### Excerpted records
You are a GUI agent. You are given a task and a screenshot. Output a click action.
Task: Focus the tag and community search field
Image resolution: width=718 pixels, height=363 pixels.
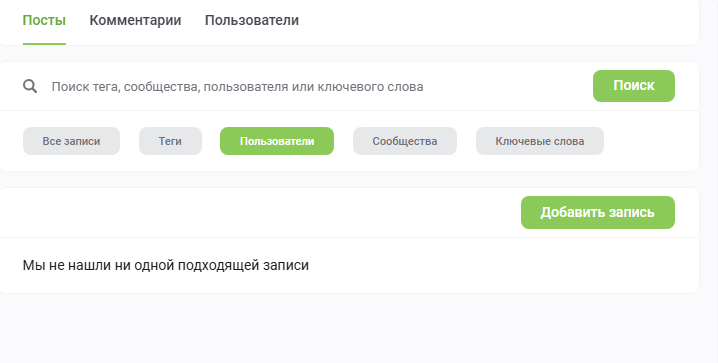click(316, 87)
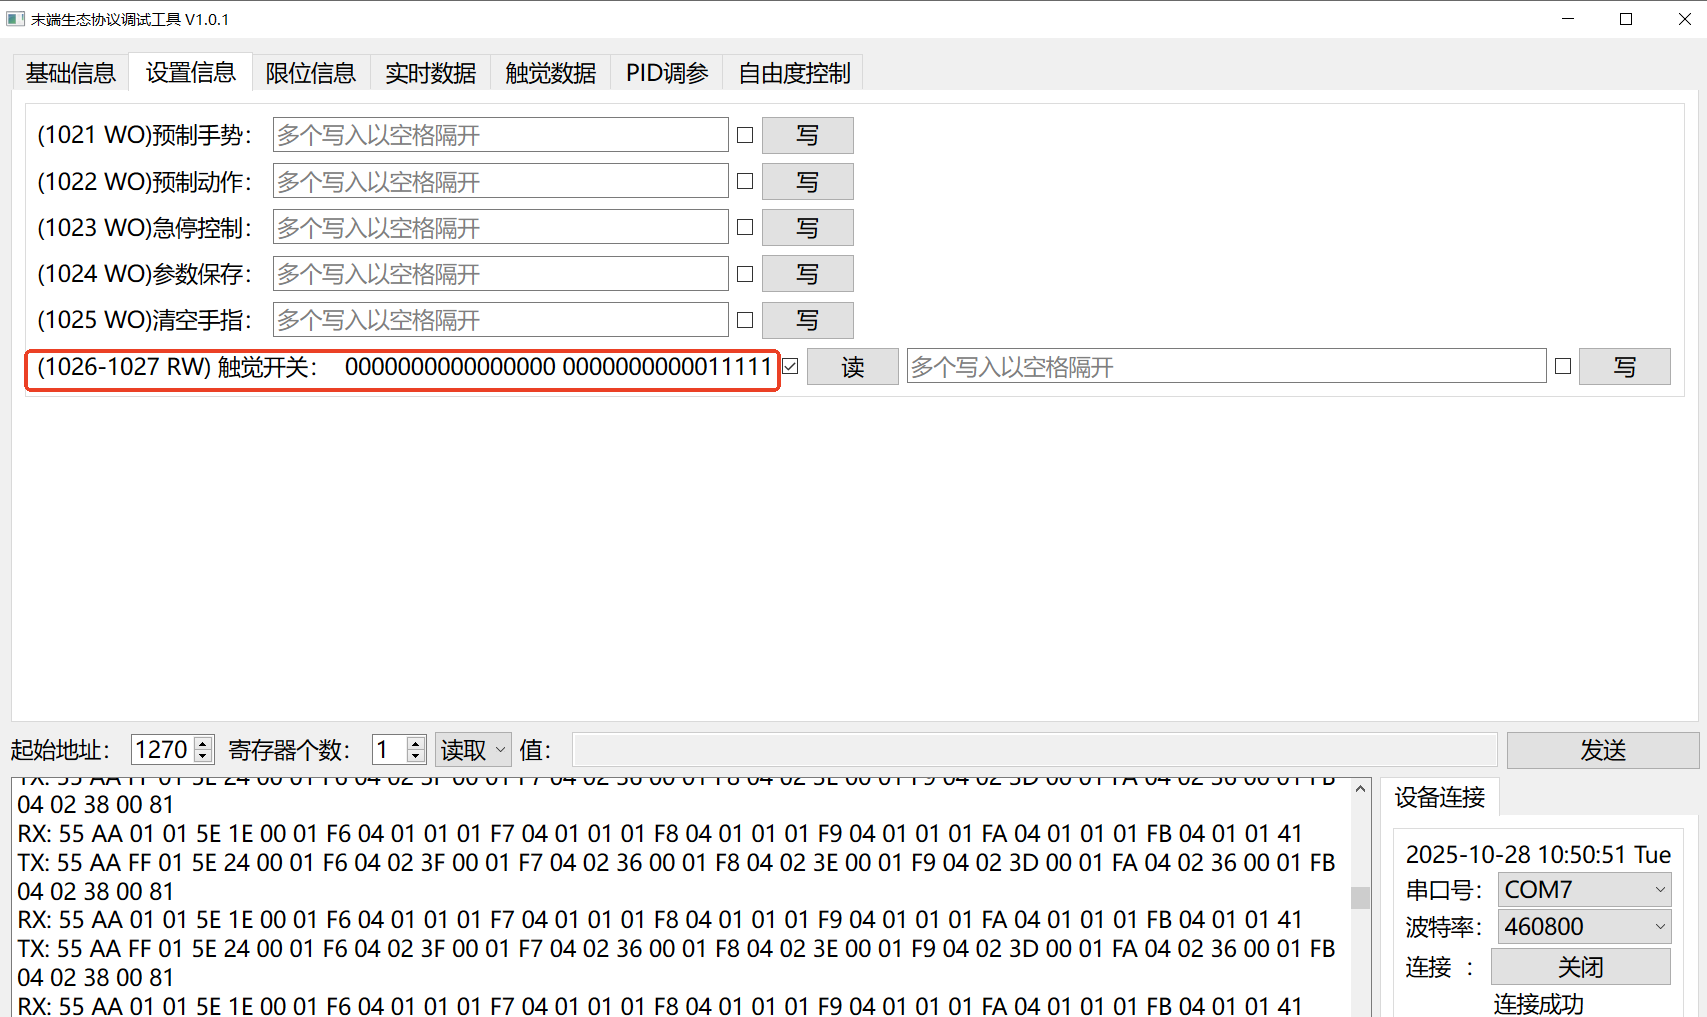The image size is (1707, 1017).
Task: Open the PID调参 tab
Action: pos(666,71)
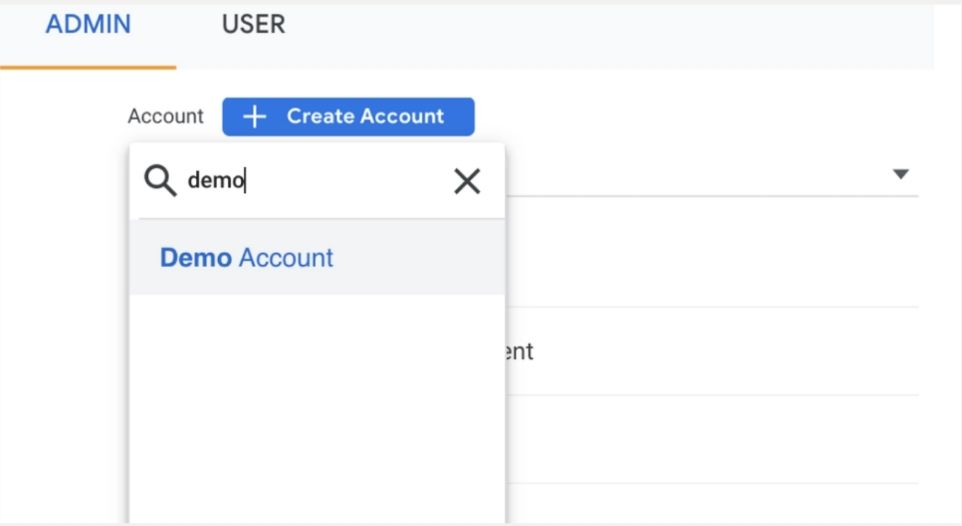
Task: Click the "Create Account" text label
Action: point(365,117)
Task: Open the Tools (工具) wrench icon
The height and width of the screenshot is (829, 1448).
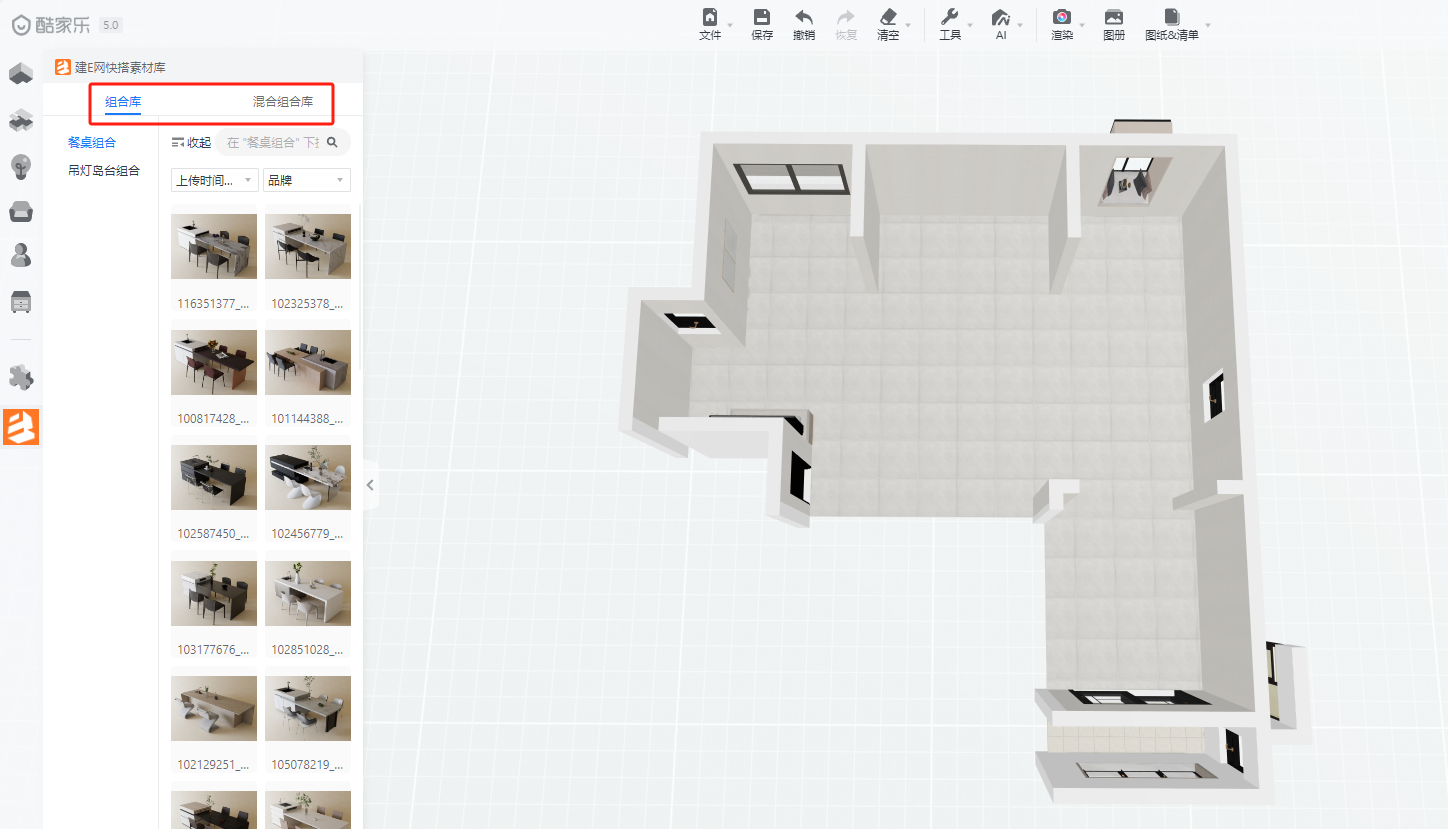Action: 949,18
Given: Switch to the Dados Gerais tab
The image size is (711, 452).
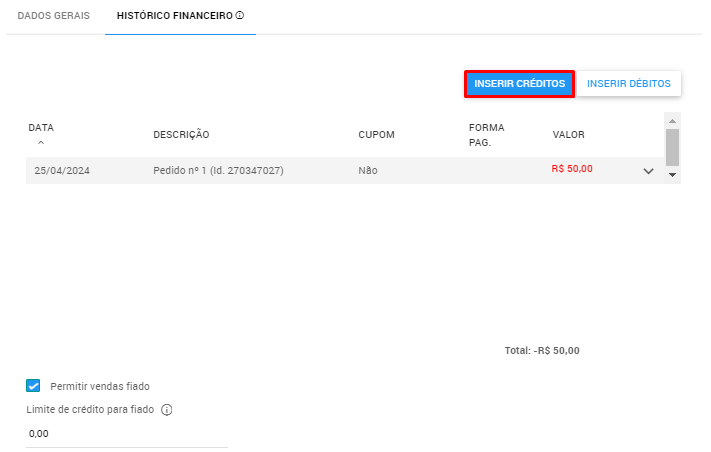Looking at the screenshot, I should tap(54, 17).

### Given task
Can you repeat all the lines above with "search field" swapped for "search box", changing nothing else and leaving out the pictures?

### Task solution
You are a GUI agent. You are given a task and a screenshot. Output a click action.
Task: Focus the tag and community search box
Image resolution: width=718 pixels, height=363 pixels.
click(316, 87)
The image size is (1707, 1017).
Task: Open the PID调参 tab
Action: pos(666,71)
Task: Click the "Create Account" text label
Action: point(365,117)
Task: Open the Tools (工具) wrench icon
The height and width of the screenshot is (829, 1448).
Action: 949,18
Given: Switch to the Dados Gerais tab
The image size is (711, 452).
Looking at the screenshot, I should tap(54, 17).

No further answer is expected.